— DOCUMENT EXTRACT —

Surveillance for antimicrobial resistance in Australian isolates of Clostridium difficile, 2013-14.J Antimicrob Chemother. 2015 Nov; 70(11):2992-9.JA
The objective of this study was to determine the activity of fidaxomicin and comparator antimicrobials against Clostridium difficile isolated from patients with C. difficile infection (CDI) in Australian hospitals and in the community.
One private and one public laboratory from five states in Australia submitted a total of 474 isolates/PCR-positive stool samples during three collection periods in August-September 2013 (n = 175), February-March 2014 (n = 134) and August-September 2014 (n = 165). Isolate identification was confirmed by selective culture for C. difficile and a proportion of isolates from each state were characterized by PCR for toxin genes and PCR ribotyping. MICs of fidaxomicin and eight comparator antimicrobials were determined for all isolates using agar methodology.

— LISTED ENTRIES —
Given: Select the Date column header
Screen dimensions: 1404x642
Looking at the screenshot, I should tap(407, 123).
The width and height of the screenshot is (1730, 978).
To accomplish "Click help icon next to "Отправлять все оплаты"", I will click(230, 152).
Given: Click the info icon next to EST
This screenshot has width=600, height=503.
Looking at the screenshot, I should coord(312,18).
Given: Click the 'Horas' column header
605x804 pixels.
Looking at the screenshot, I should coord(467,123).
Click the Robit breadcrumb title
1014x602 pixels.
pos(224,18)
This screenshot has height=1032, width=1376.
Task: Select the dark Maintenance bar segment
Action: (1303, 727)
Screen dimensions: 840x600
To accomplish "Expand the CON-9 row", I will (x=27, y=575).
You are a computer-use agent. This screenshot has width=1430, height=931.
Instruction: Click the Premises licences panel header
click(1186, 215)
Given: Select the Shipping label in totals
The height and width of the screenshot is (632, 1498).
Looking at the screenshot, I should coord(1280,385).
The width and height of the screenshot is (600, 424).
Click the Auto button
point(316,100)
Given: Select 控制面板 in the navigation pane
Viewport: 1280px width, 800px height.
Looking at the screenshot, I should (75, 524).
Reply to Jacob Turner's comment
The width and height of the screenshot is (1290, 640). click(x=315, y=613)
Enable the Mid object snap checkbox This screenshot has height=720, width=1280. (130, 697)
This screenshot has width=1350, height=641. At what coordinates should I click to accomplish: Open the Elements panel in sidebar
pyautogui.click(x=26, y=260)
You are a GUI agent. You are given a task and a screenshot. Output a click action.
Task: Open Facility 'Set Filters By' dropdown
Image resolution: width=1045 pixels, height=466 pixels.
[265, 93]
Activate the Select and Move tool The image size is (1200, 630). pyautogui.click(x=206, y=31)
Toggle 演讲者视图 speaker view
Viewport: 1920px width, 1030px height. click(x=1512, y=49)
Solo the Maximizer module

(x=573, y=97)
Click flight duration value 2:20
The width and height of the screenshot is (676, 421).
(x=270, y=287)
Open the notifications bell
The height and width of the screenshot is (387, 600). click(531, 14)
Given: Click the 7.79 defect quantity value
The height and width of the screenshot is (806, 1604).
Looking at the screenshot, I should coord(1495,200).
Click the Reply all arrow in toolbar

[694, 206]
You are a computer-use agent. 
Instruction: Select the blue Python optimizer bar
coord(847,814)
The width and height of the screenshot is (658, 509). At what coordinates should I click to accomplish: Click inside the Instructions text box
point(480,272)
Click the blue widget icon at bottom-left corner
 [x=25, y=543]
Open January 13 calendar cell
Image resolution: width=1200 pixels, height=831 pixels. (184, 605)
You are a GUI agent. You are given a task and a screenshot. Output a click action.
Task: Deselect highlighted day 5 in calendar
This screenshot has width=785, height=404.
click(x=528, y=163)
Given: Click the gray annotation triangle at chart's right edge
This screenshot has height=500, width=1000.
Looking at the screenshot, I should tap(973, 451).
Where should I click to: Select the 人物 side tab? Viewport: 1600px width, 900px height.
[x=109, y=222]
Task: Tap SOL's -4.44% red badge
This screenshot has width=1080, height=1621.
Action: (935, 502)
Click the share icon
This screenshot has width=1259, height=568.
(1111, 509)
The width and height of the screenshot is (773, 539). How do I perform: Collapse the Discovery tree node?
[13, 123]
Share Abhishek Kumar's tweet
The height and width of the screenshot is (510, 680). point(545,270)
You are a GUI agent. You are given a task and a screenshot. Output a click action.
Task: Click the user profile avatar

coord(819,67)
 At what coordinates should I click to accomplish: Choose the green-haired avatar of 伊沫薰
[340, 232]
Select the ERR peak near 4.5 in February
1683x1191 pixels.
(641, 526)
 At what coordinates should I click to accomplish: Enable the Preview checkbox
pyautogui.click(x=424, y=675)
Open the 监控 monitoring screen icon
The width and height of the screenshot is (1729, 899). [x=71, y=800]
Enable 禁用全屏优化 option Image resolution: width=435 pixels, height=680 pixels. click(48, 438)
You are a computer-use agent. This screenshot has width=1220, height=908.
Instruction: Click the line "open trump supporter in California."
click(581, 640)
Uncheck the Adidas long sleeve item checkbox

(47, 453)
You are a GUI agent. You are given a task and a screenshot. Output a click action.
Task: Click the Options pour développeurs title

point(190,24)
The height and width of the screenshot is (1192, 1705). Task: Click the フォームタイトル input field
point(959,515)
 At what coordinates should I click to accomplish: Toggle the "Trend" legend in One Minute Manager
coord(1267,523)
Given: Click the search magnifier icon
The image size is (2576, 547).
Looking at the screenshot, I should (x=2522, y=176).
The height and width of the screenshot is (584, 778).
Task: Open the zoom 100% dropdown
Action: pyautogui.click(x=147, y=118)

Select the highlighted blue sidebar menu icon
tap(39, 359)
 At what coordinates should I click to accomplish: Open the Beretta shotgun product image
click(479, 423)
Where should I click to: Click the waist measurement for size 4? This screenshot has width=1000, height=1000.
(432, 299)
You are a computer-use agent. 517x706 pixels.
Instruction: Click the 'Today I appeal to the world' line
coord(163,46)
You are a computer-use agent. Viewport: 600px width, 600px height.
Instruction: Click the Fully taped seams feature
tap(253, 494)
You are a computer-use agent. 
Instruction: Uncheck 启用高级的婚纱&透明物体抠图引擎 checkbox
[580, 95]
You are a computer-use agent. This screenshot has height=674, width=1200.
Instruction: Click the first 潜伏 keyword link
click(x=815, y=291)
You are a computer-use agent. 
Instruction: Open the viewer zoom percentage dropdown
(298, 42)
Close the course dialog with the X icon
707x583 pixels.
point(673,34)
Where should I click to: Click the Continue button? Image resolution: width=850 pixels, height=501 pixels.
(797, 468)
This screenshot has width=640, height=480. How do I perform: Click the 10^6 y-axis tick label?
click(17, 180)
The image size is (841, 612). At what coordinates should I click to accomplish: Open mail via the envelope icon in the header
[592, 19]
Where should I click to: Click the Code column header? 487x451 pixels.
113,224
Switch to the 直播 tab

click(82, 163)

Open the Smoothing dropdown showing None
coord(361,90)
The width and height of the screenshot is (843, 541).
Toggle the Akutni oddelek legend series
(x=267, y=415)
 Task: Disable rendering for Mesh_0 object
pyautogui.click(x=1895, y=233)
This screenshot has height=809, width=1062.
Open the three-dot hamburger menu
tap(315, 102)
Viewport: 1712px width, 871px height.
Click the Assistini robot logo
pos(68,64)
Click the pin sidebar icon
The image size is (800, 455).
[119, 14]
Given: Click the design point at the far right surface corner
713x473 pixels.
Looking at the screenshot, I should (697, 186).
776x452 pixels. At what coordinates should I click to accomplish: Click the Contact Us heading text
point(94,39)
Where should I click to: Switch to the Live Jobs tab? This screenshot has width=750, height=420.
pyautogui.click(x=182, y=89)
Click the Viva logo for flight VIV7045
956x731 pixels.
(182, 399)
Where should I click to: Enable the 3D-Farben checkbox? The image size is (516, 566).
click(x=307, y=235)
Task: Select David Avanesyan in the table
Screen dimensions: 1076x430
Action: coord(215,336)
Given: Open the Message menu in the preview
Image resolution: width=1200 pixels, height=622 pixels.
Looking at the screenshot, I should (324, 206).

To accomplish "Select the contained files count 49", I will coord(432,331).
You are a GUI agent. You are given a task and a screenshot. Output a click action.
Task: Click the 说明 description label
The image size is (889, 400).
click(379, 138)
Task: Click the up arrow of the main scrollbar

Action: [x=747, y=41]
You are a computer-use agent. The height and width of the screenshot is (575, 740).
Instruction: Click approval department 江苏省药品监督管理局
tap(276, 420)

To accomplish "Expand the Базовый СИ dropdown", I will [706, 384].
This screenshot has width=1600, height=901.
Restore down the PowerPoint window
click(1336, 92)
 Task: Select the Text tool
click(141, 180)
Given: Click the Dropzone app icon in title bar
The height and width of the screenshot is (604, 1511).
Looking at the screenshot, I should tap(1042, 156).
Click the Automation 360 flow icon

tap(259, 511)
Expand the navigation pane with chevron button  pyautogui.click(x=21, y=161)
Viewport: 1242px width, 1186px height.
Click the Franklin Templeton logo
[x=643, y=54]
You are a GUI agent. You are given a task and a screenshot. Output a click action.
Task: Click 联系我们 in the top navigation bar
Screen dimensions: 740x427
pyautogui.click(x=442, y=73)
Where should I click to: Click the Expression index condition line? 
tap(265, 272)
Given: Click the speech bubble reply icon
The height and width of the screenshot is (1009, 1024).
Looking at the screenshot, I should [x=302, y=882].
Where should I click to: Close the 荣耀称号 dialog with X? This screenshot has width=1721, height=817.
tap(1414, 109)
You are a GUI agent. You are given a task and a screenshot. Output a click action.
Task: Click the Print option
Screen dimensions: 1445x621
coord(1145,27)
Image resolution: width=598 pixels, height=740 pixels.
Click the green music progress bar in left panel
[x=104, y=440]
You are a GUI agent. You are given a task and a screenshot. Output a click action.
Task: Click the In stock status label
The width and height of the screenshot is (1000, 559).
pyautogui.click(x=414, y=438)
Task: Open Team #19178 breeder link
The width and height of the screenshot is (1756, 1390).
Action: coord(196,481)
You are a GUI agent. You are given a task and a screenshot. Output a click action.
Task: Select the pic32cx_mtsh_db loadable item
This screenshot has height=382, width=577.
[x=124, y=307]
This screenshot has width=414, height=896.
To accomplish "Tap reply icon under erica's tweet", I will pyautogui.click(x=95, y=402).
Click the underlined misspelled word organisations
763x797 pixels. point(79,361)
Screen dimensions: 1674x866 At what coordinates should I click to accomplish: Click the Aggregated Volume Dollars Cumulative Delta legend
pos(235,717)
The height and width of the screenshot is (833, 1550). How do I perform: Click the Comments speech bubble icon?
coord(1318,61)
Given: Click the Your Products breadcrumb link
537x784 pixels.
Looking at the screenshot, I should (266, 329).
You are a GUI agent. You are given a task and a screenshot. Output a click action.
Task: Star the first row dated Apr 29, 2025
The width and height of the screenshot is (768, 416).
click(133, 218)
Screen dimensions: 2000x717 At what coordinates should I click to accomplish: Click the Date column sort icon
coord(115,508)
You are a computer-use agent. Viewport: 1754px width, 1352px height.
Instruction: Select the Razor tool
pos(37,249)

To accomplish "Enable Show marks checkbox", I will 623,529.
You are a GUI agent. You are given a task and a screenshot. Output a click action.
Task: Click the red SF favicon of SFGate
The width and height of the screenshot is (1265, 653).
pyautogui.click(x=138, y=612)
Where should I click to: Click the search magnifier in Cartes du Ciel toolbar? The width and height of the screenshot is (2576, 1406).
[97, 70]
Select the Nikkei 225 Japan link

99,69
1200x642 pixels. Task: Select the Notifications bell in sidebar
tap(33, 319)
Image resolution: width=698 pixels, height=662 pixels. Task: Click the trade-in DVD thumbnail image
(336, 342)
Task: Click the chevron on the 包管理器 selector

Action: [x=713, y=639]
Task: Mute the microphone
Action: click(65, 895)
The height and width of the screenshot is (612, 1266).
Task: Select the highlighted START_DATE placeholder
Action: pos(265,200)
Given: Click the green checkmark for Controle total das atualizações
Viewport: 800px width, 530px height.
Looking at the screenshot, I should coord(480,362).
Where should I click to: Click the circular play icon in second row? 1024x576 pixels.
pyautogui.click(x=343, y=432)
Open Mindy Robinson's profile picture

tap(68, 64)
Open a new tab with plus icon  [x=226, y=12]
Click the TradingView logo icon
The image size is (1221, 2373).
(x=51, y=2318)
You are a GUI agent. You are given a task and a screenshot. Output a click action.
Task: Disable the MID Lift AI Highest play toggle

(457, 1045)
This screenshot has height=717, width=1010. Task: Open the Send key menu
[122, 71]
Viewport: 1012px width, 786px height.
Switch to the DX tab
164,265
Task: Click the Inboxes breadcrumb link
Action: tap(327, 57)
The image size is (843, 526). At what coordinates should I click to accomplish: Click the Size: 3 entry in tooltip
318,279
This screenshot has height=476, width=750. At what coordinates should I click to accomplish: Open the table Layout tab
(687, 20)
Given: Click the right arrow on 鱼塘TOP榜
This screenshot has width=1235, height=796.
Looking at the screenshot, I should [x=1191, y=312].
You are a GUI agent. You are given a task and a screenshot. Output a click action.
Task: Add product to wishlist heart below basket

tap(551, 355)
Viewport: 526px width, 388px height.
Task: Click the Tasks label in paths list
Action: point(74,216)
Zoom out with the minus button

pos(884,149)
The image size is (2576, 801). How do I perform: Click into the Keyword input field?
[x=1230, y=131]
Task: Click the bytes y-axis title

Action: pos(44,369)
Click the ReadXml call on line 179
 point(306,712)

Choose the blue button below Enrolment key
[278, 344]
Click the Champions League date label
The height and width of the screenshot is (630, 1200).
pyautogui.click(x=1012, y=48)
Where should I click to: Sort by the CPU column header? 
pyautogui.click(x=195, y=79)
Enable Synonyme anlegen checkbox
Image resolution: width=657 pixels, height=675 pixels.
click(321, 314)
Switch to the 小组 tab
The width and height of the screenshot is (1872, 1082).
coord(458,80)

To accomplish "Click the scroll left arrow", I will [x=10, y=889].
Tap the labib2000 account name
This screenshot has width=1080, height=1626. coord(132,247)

— INSTRUCTIONS FOR THE TASK —
Repeat the section of the Clostridium difficile surveillance abstract that starts at the words "One private and" and stops after "using agar methodology.".

— ANSWER AREA —
One private and one public laboratory from five states in Australia submitted a total of 474 isolates/PCR-positive stool samples during three collection periods in August-September 2013 (n = 175), February-March 2014 (n = 134) and August-September 2014 (n = 165). Isolate identification was confirmed by selective culture for C. difficile and a proportion of isolates from each state were characterized by PCR for toxin genes and PCR ribotyping. MICs of fidaxomicin and eight comparator antimicrobials were determined for all isolates using agar methodology.